┌─ Dataset

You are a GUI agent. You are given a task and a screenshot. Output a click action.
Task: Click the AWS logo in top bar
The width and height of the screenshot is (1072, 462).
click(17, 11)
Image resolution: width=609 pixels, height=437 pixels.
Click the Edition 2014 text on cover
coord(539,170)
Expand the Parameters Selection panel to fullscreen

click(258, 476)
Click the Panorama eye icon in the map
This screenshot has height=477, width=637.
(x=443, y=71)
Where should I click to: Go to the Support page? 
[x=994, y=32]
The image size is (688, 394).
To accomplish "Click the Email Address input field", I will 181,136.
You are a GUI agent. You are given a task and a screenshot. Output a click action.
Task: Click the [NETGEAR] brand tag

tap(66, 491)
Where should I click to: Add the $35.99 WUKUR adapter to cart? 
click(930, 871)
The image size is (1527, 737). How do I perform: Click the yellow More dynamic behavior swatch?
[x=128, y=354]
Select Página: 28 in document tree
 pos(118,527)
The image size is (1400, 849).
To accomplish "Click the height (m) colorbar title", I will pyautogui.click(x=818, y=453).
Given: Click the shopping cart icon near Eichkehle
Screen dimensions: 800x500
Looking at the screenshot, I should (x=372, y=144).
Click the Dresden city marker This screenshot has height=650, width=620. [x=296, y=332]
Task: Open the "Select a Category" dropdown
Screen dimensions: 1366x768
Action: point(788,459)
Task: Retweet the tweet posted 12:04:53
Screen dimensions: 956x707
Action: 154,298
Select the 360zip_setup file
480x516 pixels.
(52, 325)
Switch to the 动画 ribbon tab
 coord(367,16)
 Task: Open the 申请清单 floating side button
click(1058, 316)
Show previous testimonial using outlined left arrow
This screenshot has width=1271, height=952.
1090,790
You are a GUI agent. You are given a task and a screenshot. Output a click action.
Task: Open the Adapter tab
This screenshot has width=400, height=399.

└─

The lines from the one containing "Screen dimensions: 800x500" through the final line of the entries above are to be printed exactly, with nothing added.

_Written answer:_
Screen dimensions: 800x500
Looking at the screenshot, I should (x=372, y=144).
Click the Dresden city marker This screenshot has height=650, width=620. [x=296, y=332]
Task: Open the "Select a Category" dropdown
Screen dimensions: 1366x768
Action: point(788,459)
Task: Retweet the tweet posted 12:04:53
Screen dimensions: 956x707
Action: 154,298
Select the 360zip_setup file
480x516 pixels.
(52, 325)
Switch to the 动画 ribbon tab
 coord(367,16)
 Task: Open the 申请清单 floating side button
click(1058, 316)
Show previous testimonial using outlined left arrow
This screenshot has width=1271, height=952.
1090,790
You are a GUI agent. You are given a task and a screenshot. Output a click action.
Task: Open the Adapter tab
This screenshot has width=400, height=399.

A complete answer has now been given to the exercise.